17 Nisan 2017 Pazartesi

Yeniden...

   Çok uzun zaman oldu yayınla butonuna basmayalı. Bu sürede hep biriktirdim. Fazlalıklarımı yolda bıraktım ve yürümeye devam ettim. Sonra yürürken yıllar önce kaybettiğim çok önemli bir parçamı buldum ya da o beni buldu bilmiyorum. Bu parça yeni başlangıçlara yelken açmama sebep oldu.
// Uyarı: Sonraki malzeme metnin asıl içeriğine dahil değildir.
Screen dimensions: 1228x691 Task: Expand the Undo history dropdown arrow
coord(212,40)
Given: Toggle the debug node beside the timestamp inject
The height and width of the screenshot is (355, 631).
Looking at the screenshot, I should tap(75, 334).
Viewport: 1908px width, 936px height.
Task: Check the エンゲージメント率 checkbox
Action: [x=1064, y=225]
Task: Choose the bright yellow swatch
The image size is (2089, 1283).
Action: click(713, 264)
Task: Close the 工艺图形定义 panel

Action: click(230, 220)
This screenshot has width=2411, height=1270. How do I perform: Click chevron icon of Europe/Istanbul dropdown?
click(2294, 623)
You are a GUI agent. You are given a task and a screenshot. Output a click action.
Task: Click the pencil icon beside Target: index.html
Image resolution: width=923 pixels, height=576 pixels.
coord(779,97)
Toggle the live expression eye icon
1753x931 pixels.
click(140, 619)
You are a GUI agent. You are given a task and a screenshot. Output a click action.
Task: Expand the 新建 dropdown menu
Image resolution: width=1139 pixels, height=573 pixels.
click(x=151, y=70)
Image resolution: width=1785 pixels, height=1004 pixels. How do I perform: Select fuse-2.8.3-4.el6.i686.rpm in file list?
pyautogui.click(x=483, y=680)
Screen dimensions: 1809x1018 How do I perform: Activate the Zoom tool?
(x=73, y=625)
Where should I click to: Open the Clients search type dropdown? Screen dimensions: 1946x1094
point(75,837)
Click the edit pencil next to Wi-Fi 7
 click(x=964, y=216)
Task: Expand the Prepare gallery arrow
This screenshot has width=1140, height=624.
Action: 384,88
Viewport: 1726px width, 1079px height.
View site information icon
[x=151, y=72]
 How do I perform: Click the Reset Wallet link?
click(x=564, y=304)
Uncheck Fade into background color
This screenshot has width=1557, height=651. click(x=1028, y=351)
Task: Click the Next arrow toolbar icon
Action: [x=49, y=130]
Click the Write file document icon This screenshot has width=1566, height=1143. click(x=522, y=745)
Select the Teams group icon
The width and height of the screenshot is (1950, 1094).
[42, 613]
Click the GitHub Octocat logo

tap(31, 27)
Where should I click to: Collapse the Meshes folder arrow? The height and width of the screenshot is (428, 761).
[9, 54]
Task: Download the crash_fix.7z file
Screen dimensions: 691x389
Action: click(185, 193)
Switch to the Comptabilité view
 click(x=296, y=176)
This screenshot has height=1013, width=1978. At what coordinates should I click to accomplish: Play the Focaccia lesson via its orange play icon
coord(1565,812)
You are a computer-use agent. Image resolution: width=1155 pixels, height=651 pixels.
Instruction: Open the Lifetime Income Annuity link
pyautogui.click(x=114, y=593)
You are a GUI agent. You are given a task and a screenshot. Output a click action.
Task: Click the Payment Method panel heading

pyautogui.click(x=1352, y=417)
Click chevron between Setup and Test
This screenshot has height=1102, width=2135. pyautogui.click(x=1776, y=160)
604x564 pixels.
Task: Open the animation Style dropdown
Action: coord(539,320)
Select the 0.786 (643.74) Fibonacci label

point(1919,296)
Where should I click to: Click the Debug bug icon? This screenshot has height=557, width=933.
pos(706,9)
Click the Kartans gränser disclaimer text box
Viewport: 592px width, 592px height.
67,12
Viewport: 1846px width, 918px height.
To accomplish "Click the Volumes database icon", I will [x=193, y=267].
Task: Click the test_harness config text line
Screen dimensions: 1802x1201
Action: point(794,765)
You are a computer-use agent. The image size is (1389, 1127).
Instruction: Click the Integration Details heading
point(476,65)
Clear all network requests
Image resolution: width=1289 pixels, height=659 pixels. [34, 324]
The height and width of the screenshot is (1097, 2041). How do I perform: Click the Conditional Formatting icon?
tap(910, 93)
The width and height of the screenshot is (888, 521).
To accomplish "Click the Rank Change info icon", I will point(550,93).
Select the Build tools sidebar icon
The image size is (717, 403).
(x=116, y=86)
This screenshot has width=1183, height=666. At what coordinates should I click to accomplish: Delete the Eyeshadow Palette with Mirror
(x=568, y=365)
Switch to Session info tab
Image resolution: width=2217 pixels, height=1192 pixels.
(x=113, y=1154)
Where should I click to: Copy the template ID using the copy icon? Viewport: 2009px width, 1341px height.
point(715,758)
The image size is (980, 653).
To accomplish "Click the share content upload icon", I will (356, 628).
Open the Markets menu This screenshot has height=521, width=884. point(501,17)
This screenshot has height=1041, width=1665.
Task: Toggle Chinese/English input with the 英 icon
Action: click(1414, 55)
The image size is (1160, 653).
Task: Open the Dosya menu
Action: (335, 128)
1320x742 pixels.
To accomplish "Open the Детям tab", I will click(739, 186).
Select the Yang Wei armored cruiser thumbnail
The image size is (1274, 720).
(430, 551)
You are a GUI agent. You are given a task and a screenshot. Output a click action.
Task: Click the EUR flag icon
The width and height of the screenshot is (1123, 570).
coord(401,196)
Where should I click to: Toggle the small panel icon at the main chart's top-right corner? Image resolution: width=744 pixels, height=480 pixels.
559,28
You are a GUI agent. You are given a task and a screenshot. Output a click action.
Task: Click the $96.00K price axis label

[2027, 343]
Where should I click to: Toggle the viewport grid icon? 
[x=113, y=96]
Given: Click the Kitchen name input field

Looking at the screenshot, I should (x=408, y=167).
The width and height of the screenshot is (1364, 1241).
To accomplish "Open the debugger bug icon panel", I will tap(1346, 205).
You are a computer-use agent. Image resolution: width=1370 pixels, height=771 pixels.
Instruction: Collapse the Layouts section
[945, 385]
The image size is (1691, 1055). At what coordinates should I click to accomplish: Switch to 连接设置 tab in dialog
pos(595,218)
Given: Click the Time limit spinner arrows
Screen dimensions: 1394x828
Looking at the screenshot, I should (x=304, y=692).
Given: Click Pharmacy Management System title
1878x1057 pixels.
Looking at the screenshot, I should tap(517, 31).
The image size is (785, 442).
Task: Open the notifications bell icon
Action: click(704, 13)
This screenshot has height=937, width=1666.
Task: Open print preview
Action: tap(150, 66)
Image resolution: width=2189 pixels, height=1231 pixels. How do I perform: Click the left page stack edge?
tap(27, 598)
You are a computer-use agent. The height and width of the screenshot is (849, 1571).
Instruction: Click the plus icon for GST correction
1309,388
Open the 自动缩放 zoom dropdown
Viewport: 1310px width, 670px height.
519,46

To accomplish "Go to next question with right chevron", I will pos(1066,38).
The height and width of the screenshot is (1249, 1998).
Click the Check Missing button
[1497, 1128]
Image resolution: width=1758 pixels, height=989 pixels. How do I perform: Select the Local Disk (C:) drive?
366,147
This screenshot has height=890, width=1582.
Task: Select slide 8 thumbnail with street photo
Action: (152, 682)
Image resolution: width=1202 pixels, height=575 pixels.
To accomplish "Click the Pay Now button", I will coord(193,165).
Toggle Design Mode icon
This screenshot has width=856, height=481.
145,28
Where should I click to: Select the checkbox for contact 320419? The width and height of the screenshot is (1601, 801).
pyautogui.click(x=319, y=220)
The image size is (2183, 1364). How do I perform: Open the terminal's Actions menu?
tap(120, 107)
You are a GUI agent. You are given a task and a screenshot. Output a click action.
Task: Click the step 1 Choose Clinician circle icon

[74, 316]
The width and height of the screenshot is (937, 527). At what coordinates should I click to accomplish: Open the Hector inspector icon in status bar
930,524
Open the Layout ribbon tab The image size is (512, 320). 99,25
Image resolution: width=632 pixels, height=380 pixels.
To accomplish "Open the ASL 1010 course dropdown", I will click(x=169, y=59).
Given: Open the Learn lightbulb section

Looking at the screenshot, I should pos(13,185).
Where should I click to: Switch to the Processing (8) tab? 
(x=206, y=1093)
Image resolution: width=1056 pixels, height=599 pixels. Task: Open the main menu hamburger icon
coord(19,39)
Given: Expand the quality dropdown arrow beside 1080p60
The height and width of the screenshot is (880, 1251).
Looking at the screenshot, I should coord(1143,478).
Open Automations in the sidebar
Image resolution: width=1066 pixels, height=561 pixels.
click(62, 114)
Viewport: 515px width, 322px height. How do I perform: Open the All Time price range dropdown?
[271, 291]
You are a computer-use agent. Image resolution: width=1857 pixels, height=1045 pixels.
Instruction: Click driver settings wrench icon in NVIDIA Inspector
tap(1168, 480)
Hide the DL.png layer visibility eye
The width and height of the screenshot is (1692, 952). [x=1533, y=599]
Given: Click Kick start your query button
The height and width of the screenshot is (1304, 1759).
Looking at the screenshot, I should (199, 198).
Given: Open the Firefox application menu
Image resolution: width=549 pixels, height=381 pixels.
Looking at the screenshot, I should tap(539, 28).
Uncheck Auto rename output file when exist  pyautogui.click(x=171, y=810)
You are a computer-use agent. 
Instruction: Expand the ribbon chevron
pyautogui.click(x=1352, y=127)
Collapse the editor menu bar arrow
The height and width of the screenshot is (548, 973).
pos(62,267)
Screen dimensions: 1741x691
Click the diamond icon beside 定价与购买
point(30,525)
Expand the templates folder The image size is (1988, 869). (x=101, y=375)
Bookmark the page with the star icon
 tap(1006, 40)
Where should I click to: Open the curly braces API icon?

   Okumak, yazmak, koklamak, keşfetmek şimdi daha keyifli sanki. Bu his ritmin dile dolanması gibi. Fark etmeden hep aynı şarkıyı söylemek gibi. Zamanı gelmiş miydi tazeliğin, yoksa zamansız tazelik mi bu kadar heyecan verici? Buna tazelik karar versin. Ama insan gerçekten sıfırlanabiliyormuş. Bu kadar kaotik bir metropolden böyle güzel hisler de yazılabiliyormuş. Kendimi hiç yazılmamış defterin ilk sayfası gibi hissediyorum. Ne yazılacağı belirsiz ama, bir yandan da bu belirsizliğin heyecanını yaşamak müthiş.
    Bir taraftan da zamanın hızına şaşırıyor insan. Evet güzel hisler insanı güçlü ve canlı kılıyor ama, zaman bağımsızlığını ilan ederek ilerliyor sanki. Bir şeyleri kendine bile anlatmadan unutuyorsun. Koşuyorsun ama bir türlü yakalayamıyorsun. Hatta dur biraz daha koşayım sonra durup dinlenirim diyorsun ama sigara gibi bir türlü bırakamıyorsun. Sigarayı bırakmak kadar radikal bir karar vermek gerekiyor sanırım. Mutluluk gibi bu da göreceli mi yoksa?